KURINO Shinichirō aura pour successeur un autre grand diplomate : ISHII Kikujirō. Premier poste d’attaché diplomatique en France en 1891, il sera nommé vice-ministre des Affaires Étrangères entre 1908 et et 1912, il sera ambassadeur du Japon en France de 1912 à 1915, puis Ministre (plein) des Affaires Étrangères de 1915 à 1916, et il reviendra à nouveau à Paris en tant qu’ambassadeur du Japon en France entre 1920 et 1928.

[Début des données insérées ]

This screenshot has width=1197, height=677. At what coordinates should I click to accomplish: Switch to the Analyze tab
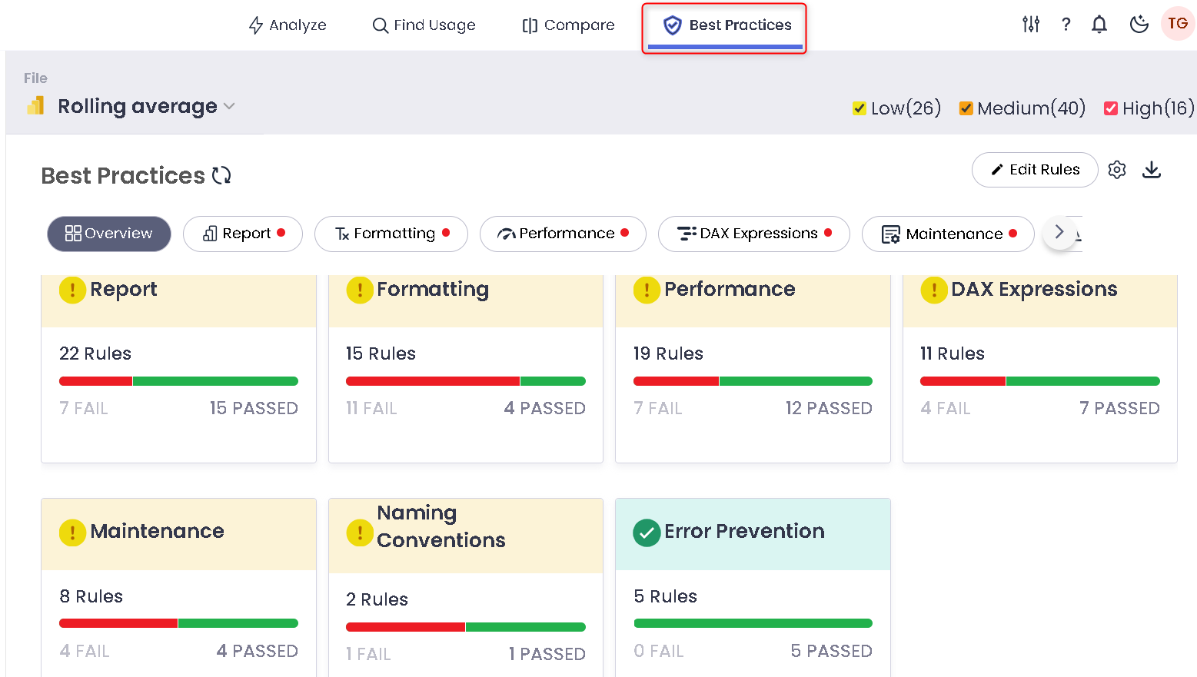(288, 25)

Il s’agit là d’une partie de sa grande carrière, mais comme on peut le constater, tout ceci concerne essentiellement l’ère Taishō qui a suivi celle de Meiji. Et comme il a officiellement remis ses lettres de créances au Président de la République le 12 juillet 1912, comme le rapporte le Journal Officiel de ce jour, et que c’est à peine 18 jours plus tard, le 30 juillet 1912, que s’est terminée l’ère Meiji, on peut dire, si l’on veut être précis, que certes, ils auront été deux ambassadeurs japonais en France sous cette ère. Mais, dans les faits, il n’y en aura eu pratiquement qu’un seul, S.E. l’Ambassadeur KURINO.
 
Aujourd’hui, le 31ème (sauf erreur de décompte de notre part) « Ambassadeur Extraordinaire et Plénipotentiaire du Japon en France » est Monsieur KITERA Masato, que l’on voit en photo-titre de cet article au moment où il a reçu, le 6 juin 2016 dernier, les insignes de Chevalier de l’Ordre national de la Légion d’honneur des mains de S.E. l’Ambassadeur de France au Japon, M. Thierry DANA, qui l’a ainsi félicité pour sa nouvelle nomination. Son tout premier message à l’attention des Français, visible sur le site de l’Ambassade du Japon en France, évoque déjà celles qui seront sans doute les 3 années les plus importantes pour lui et auxquelles son pays comme le nôtre se préparent déjà activement: « A l’occasion des 160 ans de l’établissement des relations diplomatiques entre le Japon et la France en 2018, tout le raffinement de la culture japonaise sera réuni pour une présentation de grande ampleur lors de l’évènement « Japonisme 2018 » organisé à Paris. Nos deux gouvernements se focalisent aussi sur les deux prochaines échéances sportives que sont la coupe du monde de rugby de 2019 et les jeux olympiques de Tokyo en 2020, compétitions organisées par le Japon et pour lesquelles ceux-ci projettent d’intensifier davantage encore les échanges en milieu sportif ».